Tareas y ejercicios
1. Copia del texto sobre Barcelona el pasaje que comienza en las palabras "Oír el eco de" y termina justo después de "de sus muros.".
2. Prosigue, por favor, el texto sobre Barcelona a partir de su última frase.

BARCELONA
Ésta es una de esas noches, en las que el tiempo resbala, tan suavemente, que hasta parece olvidarse de su paso. Una de esas noches en las que, libres de la presión de las jornadas de trabajo, libres también de la euforia aglomerada del fin de semana, las calles de Barcelona parecen poder respirar, mostrando el camino hacia un sutil universo de belleza, placer y vacío.
Oír el eco de tus pasos, tenue, como la luz en las siluetas del Passeig de Gràcia. Entre el pulcro susurro de los coches, pocos y distantes. Acaso parar un instante, en la Plaça de Catalunya, bajo el giro torpe del gran reloj. Fugaces sombras frente a la Catedral, al encuentro de su propia soledad. Y al fin, las calles del Barri Gòtic, oscuras y acogedoras. Refugio. Y anhelo de una belleza, apenas insinuada en furtivos destellos ocres, sobre las oscuras piedras de sus muros.

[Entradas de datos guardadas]
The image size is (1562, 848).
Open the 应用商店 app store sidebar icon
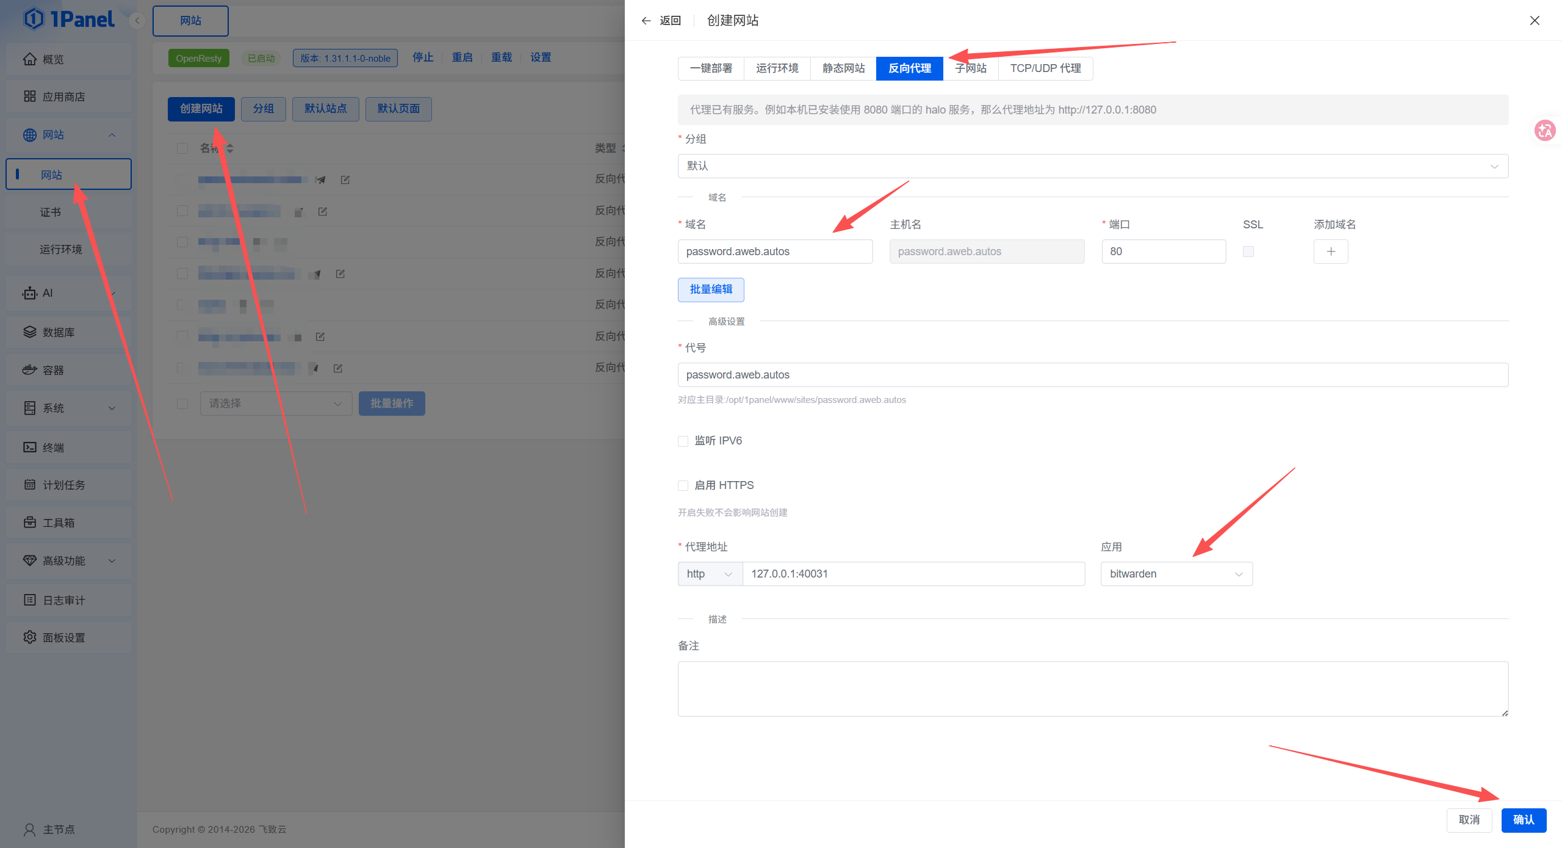click(x=29, y=96)
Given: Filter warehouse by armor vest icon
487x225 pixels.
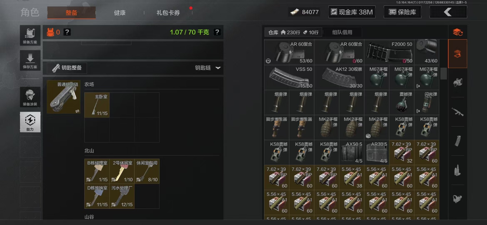Looking at the screenshot, I should 458,83.
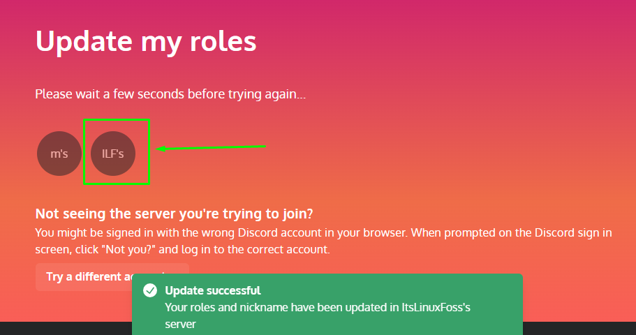Screen dimensions: 636x335
Task: Click the Update successful notification title
Action: tap(212, 290)
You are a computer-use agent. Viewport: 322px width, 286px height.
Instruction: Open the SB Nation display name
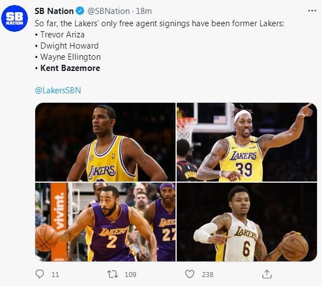tap(54, 11)
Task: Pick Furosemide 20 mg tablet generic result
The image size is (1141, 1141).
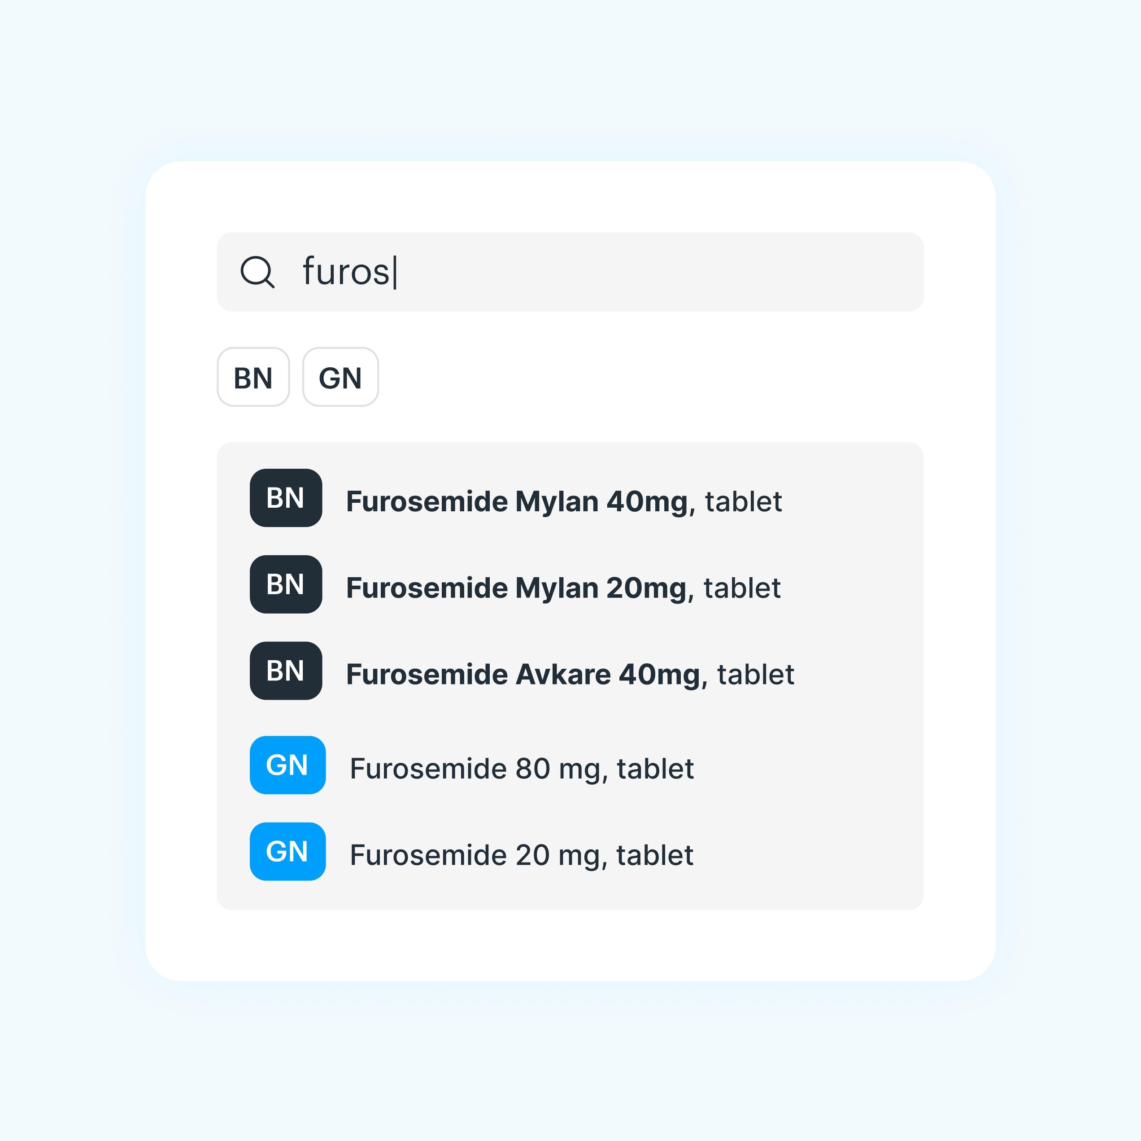Action: (521, 855)

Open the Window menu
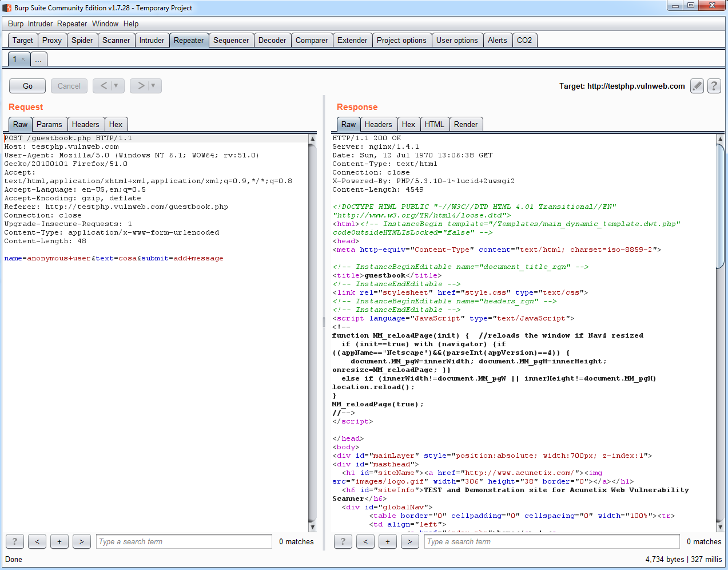click(x=105, y=23)
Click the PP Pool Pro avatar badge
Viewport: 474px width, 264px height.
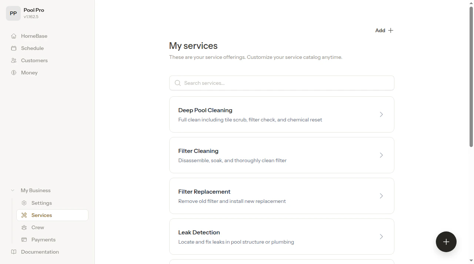pyautogui.click(x=13, y=13)
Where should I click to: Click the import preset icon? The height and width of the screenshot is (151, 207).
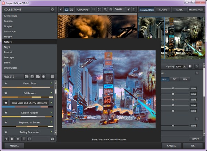[24, 139]
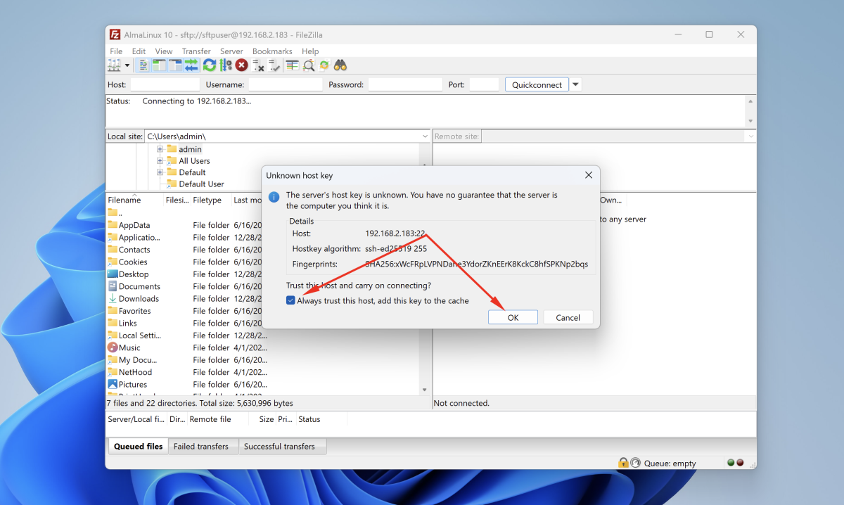The image size is (844, 505).
Task: Open the Quickconnect history dropdown arrow
Action: (x=576, y=84)
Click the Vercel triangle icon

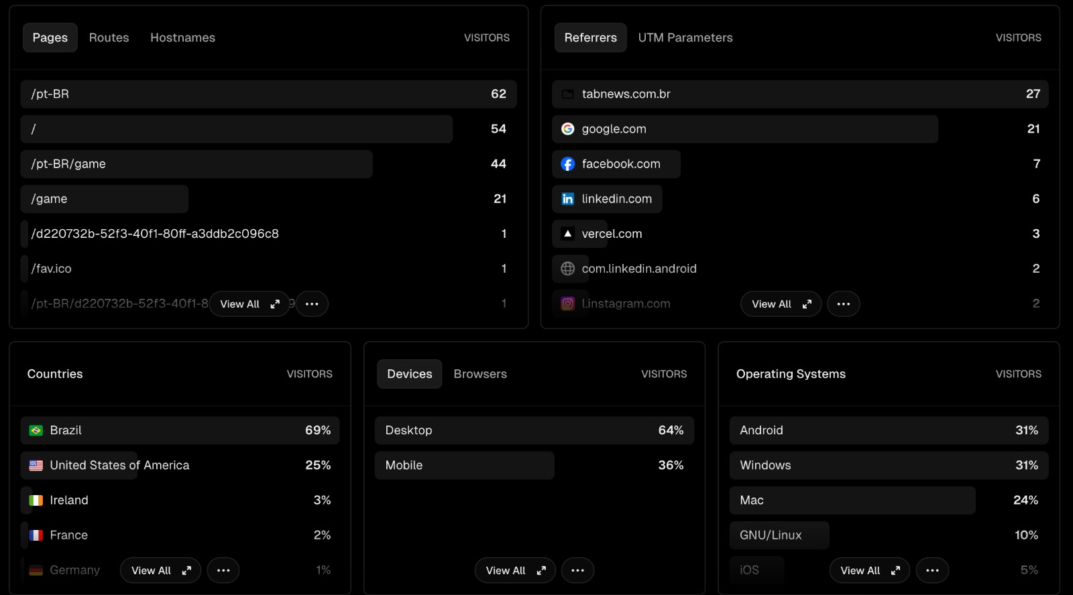(567, 234)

Resultados por tarea
1.
Oír el eco de tus pasos, tenue, como la luz en las siluetas del Passeig de Gràcia. Entre el pulcro susurro de los coches, pocos y distantes. Acaso parar un instante, en la Plaça de Catalunya, bajo el giro torpe del gran reloj. Fugaces sombras frente a la Catedral, al encuentro de su propia soledad. Y al fin, las calles del Barri Gòtic, oscuras y acogedoras. Refugio. Y anhelo de una belleza, apenas insinuada en furtivos destellos ocres, sobre las oscuras piedras de sus muros.

2.
Las imágenes parecen flotar, distantes e inalcanzables, en la quietud. Si no fuera porque aún me parece sentir la humedad añeja de aquellas calles. De todos aquellos años que pasé recorriéndolas. De la impaciencia por resolver el confuso deseo. De aquella conversación, sostenida como un pulso, por hallar puertas al laberinto, que en ellas me encerraba. Que en ellas me atrapaba. Que en ellas, me urgía a buscar, inútilmente, señales de libertad. Ahora, desde la distancia. Desde otra orilla. Al pensar en ellas, muchas son las imágenes que se atropellan en la memoria. Imágenes incompletas. De una realidad, cuya esencia, como la de sus propios recuerdos, era la fragmentación, la carencia.
Sin embargo, en noches como ésta. Mientras una sutil fragancia de nostalgia, traiga a mi memoria, sensaciones aparcadas, de un tiempo casi lejano. No me resistiré a sentirme de nuevo, en brazos de aquellas horas. A cuya melancolía no resuelta, deba volver algún día, cual nómada del tiempo, para darle fin.